В просторный коридор выходили закрытые двери всех спален, но они не были толстыми, свободно пропускали всякий шум, и Кольча знал это: если прислушаться, услышишь ночные детские звуки. Мало кто храпел в интернате – большая это была редкость. Чаще во сне стонали. Кричали. Плакали и скулили.

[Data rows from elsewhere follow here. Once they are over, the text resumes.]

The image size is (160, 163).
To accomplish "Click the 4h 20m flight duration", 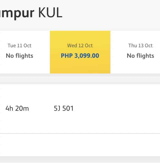I will pos(17,109).
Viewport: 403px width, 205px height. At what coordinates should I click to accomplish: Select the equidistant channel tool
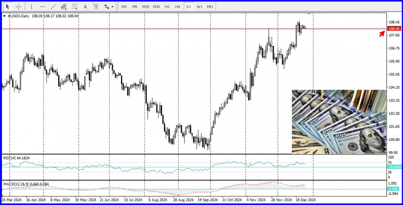pyautogui.click(x=64, y=7)
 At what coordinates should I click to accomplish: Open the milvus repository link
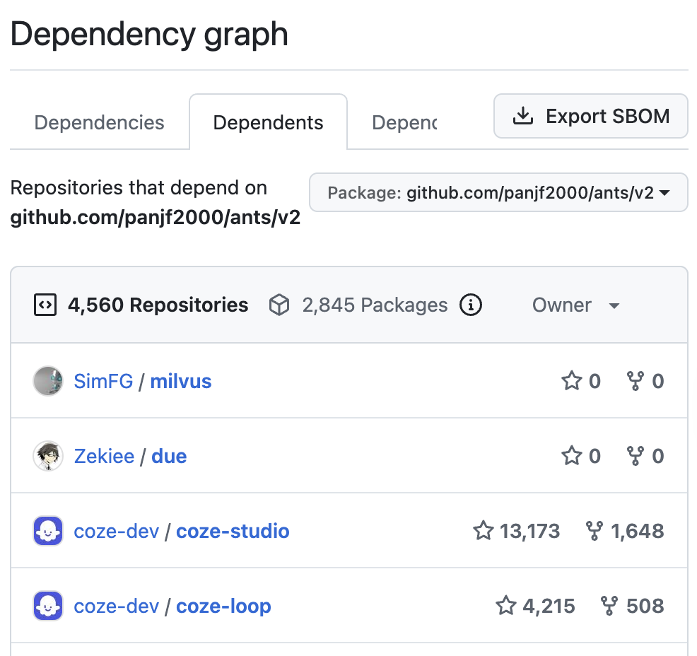(x=181, y=382)
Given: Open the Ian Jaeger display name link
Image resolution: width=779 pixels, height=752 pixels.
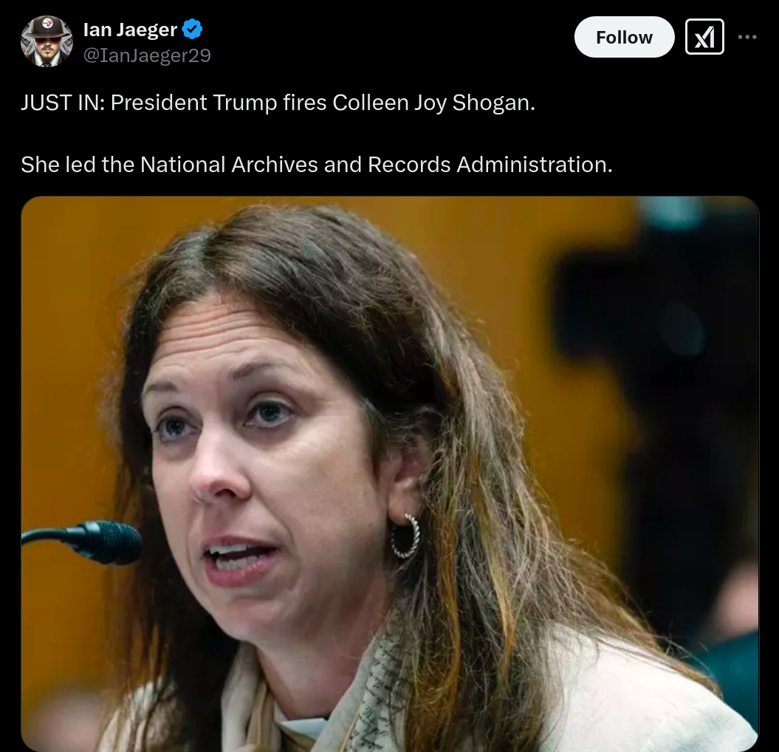Looking at the screenshot, I should [x=130, y=30].
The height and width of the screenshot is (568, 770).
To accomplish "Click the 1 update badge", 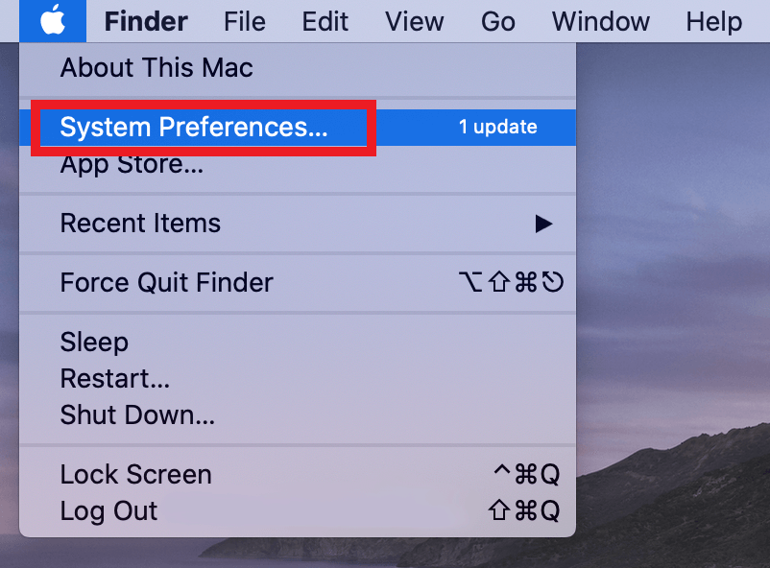I will point(499,126).
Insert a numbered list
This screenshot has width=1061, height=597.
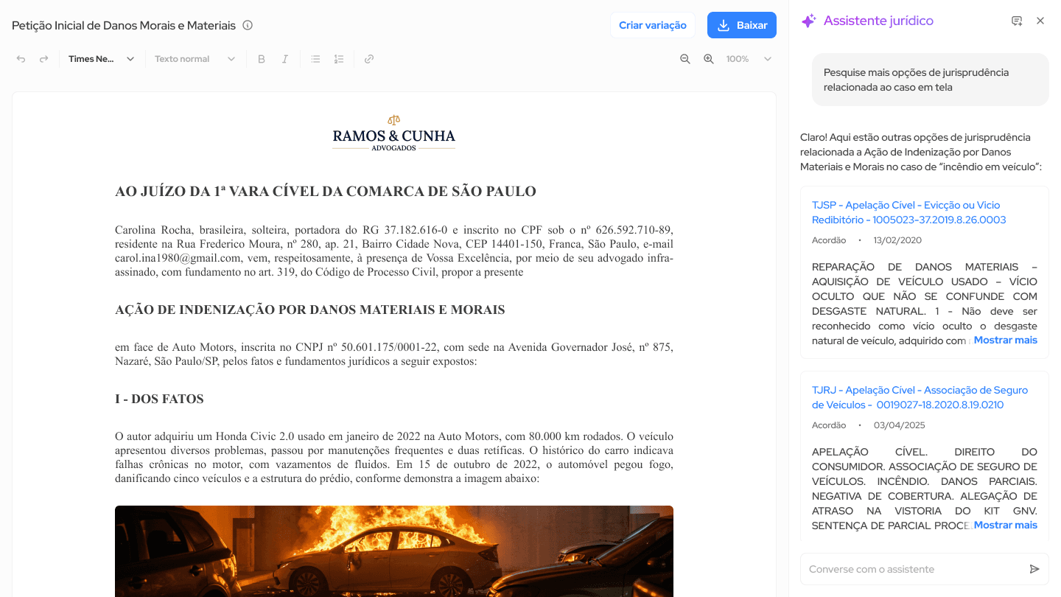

Страсти, которыми бедолаги взрослые заразили своих детей, беды и боли, которые досталось несправедливо узнать людям небольшого роста, просыпались ночью, может быть, чтобы вылететь из детских душ, повитать в спальнях до поры, когда начнет светать, и снова, незваными, вернуться в своих хозяев. Беды и боли похожи на летучих мышей, только, в отличие от божьих тварей, они не молчаливы, не безобидны – ничего подобного. Острыми когтями воспоминаний они рвут по ночам детскую память, оживляют умершее, повторяют пройденное, будто двоечники, вдалбливают в память происшедшее однажды.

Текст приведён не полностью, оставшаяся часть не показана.